# [Task instructions]
1. Please list the groups of people who, according to the Eurostar breakdown account, were urged to change platforms at Ashford.
2. Extend the Eurostar breakdown account from the point where it stops.

# [Extract]
*****

After several attempts to restart the engine inside the Channel Tunnel, the call went out for a locomotive that could come in from the cold without shutting down. Eventually one appeared and, with a hiccup or two, it dragged the ailing train to Ashford International station, where it arrived just before 3am. 

There ensued refugee-like scenes where pregnant women, elderly people and families with small children were urged to change platforms and catch a draughty old Connex commuter train for the remaining 60 miles into London. When one traveller noticed a gleaming Eurostar train had drawn up on the adjacent platform, and that the company's staff from the broken train seemed to be lingering, he asked if it would be a better bet than the by-now overcrowded Connex service. 

"We don't know when exactly it's going, but we're all catching it," he was told. Eurostar says that passengers were all offered a choice of services. 

The Eurostar train glided past the Connex one and pulled in shortly before 5am on Christmas Eve." 

So Eurostar haven't heard of WD40 then! And they have had eight years to fix this problem.

*****

# [Records shown]

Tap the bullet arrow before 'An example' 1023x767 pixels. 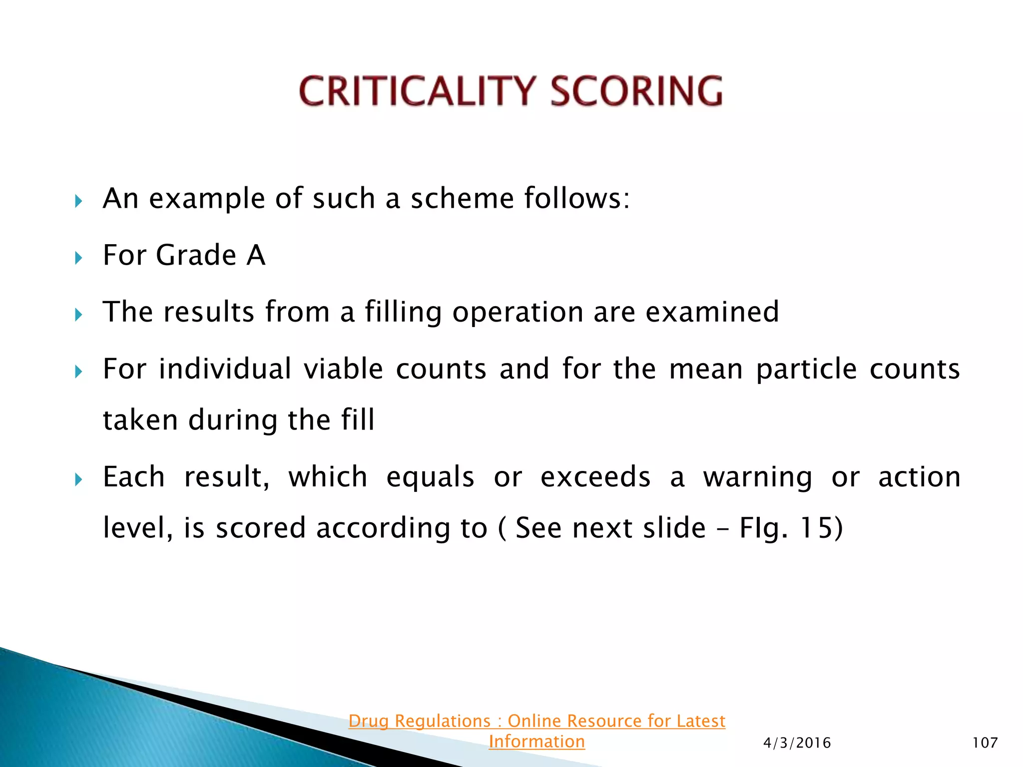click(78, 202)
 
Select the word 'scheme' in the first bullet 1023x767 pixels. click(462, 199)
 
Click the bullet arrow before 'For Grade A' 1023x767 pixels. click(78, 258)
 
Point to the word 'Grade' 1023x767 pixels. click(196, 256)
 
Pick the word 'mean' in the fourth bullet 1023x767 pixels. click(706, 370)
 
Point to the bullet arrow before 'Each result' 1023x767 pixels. click(78, 480)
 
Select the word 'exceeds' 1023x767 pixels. click(595, 477)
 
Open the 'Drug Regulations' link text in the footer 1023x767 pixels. click(536, 721)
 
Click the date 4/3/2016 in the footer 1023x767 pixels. click(797, 743)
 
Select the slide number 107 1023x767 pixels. click(985, 743)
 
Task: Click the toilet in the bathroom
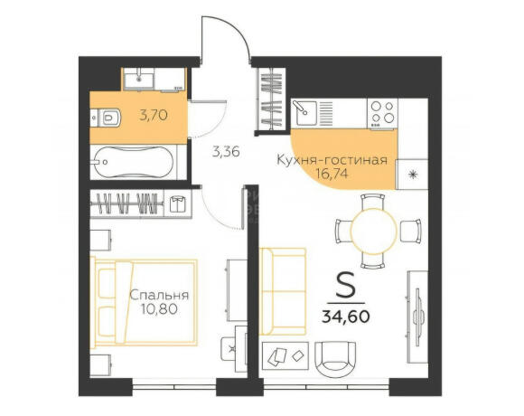[106, 118]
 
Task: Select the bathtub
[134, 162]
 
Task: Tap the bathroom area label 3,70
[154, 116]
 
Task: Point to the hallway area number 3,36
[226, 153]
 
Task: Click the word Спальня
[159, 296]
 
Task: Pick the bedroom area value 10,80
[159, 309]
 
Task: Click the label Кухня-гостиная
[332, 160]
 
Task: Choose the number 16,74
[332, 174]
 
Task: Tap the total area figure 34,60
[345, 317]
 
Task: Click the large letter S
[345, 285]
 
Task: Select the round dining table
[374, 232]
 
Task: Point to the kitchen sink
[304, 113]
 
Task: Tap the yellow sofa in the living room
[283, 291]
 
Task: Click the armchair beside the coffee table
[335, 359]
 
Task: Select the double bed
[144, 303]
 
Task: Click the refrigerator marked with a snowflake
[412, 175]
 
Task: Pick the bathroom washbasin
[138, 80]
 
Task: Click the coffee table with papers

*****

# [Answers to the tasks]
1.
- Pregnant women
- Elderly people
- Families with small children

2.
P&L


----------



## Autoquest (May 16, 2007)

Papers are reporting that the French police have closed Calais and are preventing traffic from leaving due to the conditions, this turn is preventing ferries from docking, ferries from leaving etc, etc

This global warming thing is a bit of a bugger.... 8)


----------



## Sagedog (Jun 28, 2005)

Yes Invicta that was us we managed to squeeze ourselves in and had a great week even if the start was a little delayed.....

I would have been on here earlier but the WiFi in bourg was also affected bty the cold :wink: 

Happy Christmas all and a Very Happy New Year in advance.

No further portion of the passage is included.